Student outcomes with substantial support in recent research articles include:

- increased student engagement and participation in written (Regan et al., 2005) and classroom discourse (Samar & Parsaie, 2025; Regan, et al., 2005; Trites, 2009)
- increase in motivation to write in the target language (Hemmati & Haghighi, 2012; Liao & Wong, 2018; Trites, 2001)
- rapport and trust with the instructor (Schwab, 2019; Rana, 2018; Jones, 1996).
- positive attitudes toward writing (Al Kayed et al., 2020) or toward instructional content such as math and science (Meel,1999; Hanrahan,1999; Shannahan et al., 2020)
- increased expressiveness and personal voice (Alsaleem, 2013; Nassaji & Cumming, 2000; Regan et al., 2005; Wang & Ruhl, 2011).
- improvement in organization of thoughts, ideas, and narrative structure (Mukti, 2016)
- reduced anxiety or “writer’s block” in second language use (David et al., 2018; Liao & Wong, 2010).

Although dialogue journal use is often motivated by impact on student progress and motivation, instructor outcomes are also significant, particularly for instructor self-reflection and understanding of students’ lived experience. (Jones, 1996; Quirke, 2018; Schwab, 2019

==Research design==

There are emerging studies on dialogue journal use (Al Kayed et al., 2020, Mukti, 2016) which control for student maturation and learning over time, for selection effects, and for instructional and/or instructor variables by using appropriate pre- and post-treatment assessments and control or comparison group designs. These are better able to isolate the effects of dialogue journal use from expected growth in skills, instructor effectiveness, and variation in student abilities and skills.

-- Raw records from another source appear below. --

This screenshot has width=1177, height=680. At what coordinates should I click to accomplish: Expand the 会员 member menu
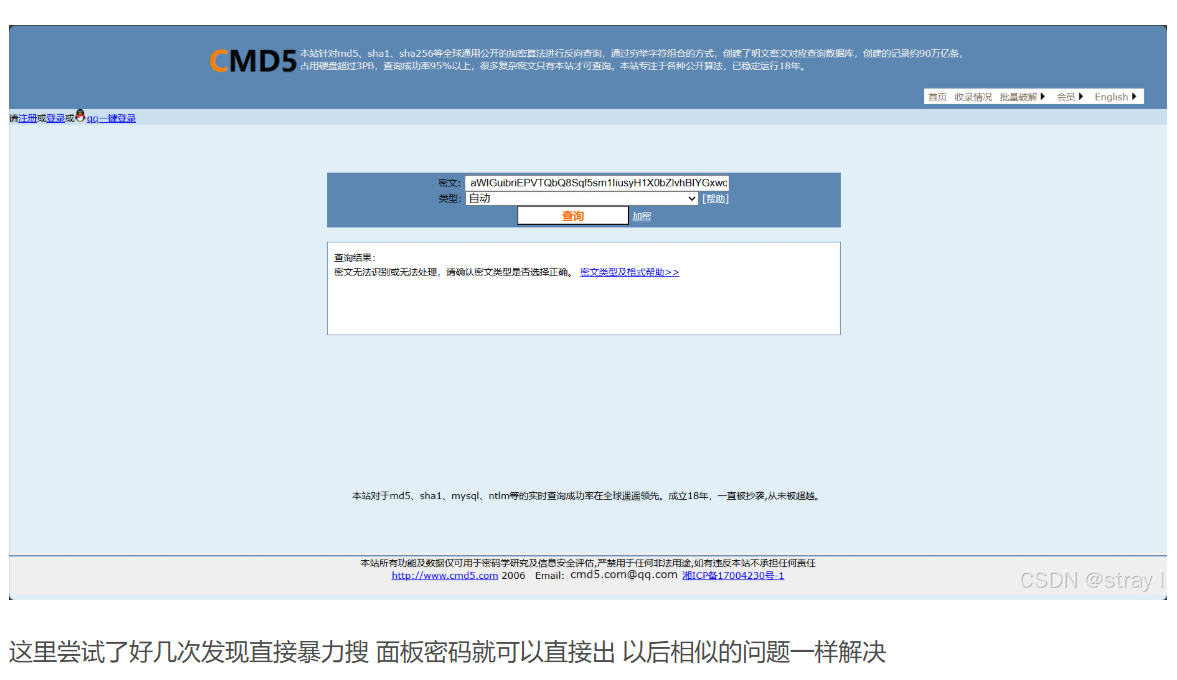point(1069,97)
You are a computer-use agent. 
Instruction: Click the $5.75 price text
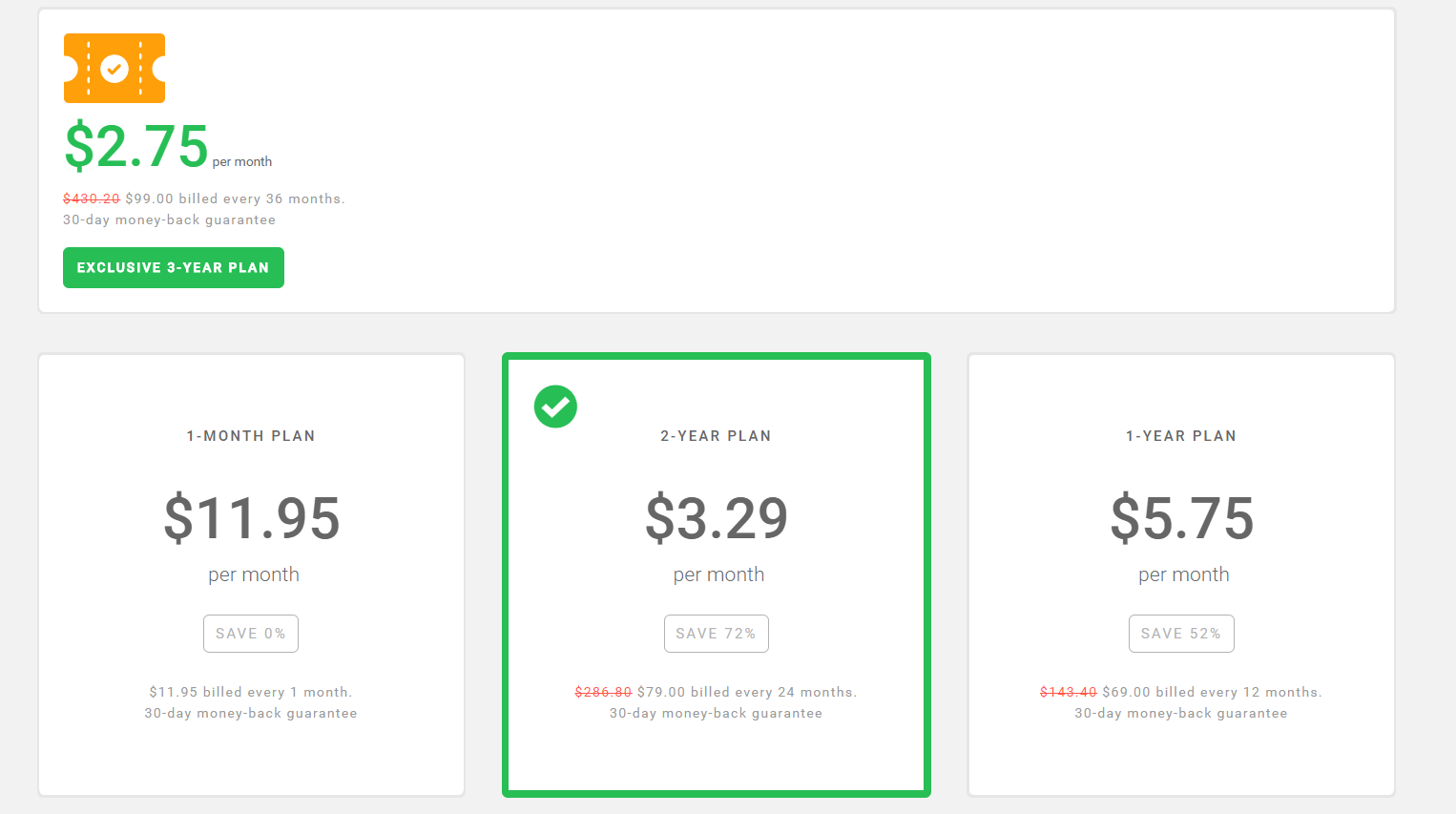coord(1182,518)
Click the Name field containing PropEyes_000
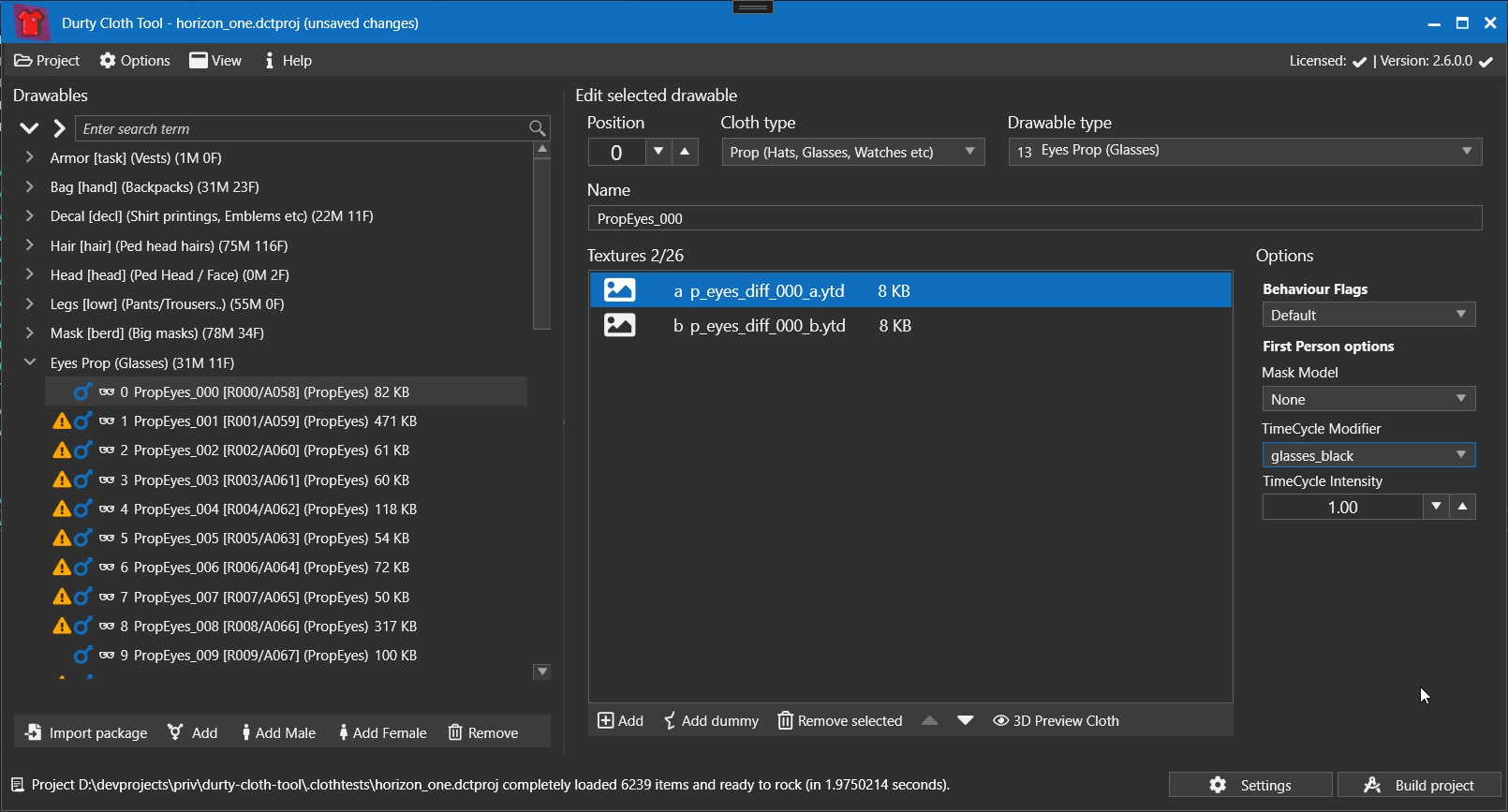Viewport: 1508px width, 812px height. [x=1034, y=218]
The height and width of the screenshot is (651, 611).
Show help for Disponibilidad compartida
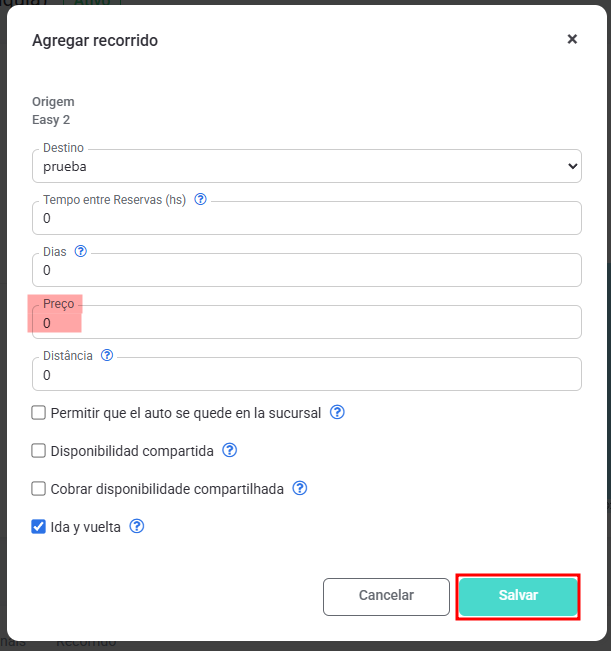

Additional research is needed to focus on the outcomes that dialogue journals are known to impact directly: student motivation, lessened anxiety and increased confidence, attitude, rapport with instructors, self-expression, and engagement. In this context, a meta-analysis of student-teacher relationships across academic and educational settings by Roorda et al. (2011) found that positive relationships with an instructor have a strong association with increased student engagement, and a small to medium effect size associated with improved student achievement. This study supports the value of assessing dialogue journal impact on increased student engagement (Ghahremani-Ghajar & Mirhosseini) and participation in classroom discourse (Samar & Parsaie, 2025; as a function of improved student-teacher relationships. These may be considered the direct, measurable outcomes, which in turn establish a positive learning context for learner growth in competence as writers.